Friday, 16 June 2017

PostgreSQL on ZFS with BPF tracing on top.

At OmniTI we love solaris, my personal favourite features are ZFS and DTrace. Unfortunately not many run postgres on solaris so i have decided to implement similar features in linux. Instead of Dtrace i'll install BPF, in-kernel bytecode that can be used for tracing introduced in recent kernels (4.X). 
This post will be a part of a three series post. In this post we'll start with setup, in part #2 with ZFS and how to use it for backups / snapshots.

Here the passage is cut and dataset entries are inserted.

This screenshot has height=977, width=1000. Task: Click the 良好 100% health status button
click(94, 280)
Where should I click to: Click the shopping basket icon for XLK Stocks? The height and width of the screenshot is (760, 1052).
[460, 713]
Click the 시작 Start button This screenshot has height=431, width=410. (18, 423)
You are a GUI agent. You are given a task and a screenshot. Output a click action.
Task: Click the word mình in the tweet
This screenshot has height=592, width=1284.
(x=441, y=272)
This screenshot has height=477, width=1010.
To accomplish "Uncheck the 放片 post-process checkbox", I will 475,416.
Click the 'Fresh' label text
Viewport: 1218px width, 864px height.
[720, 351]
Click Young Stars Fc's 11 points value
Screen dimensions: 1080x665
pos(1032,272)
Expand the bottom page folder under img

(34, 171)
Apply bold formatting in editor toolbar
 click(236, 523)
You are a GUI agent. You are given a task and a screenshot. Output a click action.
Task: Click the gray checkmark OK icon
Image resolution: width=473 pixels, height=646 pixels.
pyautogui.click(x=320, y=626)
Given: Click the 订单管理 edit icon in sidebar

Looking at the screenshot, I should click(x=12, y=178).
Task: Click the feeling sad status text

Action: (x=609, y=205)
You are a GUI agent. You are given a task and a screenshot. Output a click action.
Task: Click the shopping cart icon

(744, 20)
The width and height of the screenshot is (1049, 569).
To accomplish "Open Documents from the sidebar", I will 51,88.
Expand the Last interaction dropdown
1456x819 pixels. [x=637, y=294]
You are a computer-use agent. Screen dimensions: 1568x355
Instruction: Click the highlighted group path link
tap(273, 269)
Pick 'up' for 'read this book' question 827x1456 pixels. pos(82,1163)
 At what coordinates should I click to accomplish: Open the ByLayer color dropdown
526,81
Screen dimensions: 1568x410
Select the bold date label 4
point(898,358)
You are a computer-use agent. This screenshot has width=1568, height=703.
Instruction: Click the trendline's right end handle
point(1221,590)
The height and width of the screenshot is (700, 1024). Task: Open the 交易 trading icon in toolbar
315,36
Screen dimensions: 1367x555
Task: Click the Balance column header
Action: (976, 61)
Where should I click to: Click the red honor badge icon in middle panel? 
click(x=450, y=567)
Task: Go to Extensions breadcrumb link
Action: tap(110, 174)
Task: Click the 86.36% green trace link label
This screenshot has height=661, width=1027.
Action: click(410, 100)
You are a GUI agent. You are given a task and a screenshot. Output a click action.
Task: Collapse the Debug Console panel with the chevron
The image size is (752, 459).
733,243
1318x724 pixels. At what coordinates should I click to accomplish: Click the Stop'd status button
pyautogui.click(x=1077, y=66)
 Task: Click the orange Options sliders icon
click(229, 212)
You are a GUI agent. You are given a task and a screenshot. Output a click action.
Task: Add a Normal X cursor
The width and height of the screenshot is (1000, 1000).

In part #3 we'll dig into BPF a bit more.

Step 1 is to setup a new ubuntu. I setup a VM using ubuntu-16.04.2-server-amd64.iso.

As root :
Add the repo for bcc :
> echo "deb [trusted=yes] https://repo.iovisor.org/apt/xenial xenial-nightly main" | sudo tee /etc/apt/sources.list.d/iovisor.list

sudo apt-get update

Install all necessary and some optional packages :

> apt-get install -y sudo wget apt-transport-https joe less build-essential libreadline-dev \
zlib1g-dev flex bison libxml2-dev libxslt-dev libssl-dev openssh-server screen git \
binutils bcc bcc-tools libbcc-examples python-bcc zfsutils-linux \
systemtap systemtap-sdt-dev

Make sure kernel is properly compiled :

> cat /boot/config-`uname -r` |grep BPF
CONFIG_BPF=y
CONFIG_BPF_SYSCALL=y
CONFIG_NETFILTER_XT_MATCH_BPF=m
CONFIG_NET_CLS_BPF=m
CONFIG_NET_ACT_BPF=m
CONFIG_BPF_JIT=y
CONFIG_HAVE_BPF_JIT=y
CONFIG_BPF_EVENTS=y
CONFIG_TEST_BPF=m

Test BCC (stands for BPF Compiler Collection)

> python /usr/share/bcc/examples/tracing/bitehist.py
Tracing... Hit Ctrl-C to end.
^C
     kbytes              : count     distribution
         0 -> 1          : 7        |************                            |
         2 -> 3          : 0        |                                        |
         4 -> 7          : 22       |****************************************|
         8 -> 15         : 19       |**********************************      |
        16 -> 31         : 8        |**************                          |
        32 -> 63         : 6        |**********                              |
        64 -> 127        : 1        |*                                       |
       128 -> 255        : 0        |                                        |
       256 -> 511        : 0        |                                        |
       512 -> 1023       : 1        |*                                       |

Now its time to install postgres on a zfs partition, in my case i had a disk (sdb) attached on my VM :

> fdisk /dev/sdb

Welcome to fdisk (util-linux 2.27.1).
Changes will remain in memory only, until you decide to write them.
Be careful before using the write command.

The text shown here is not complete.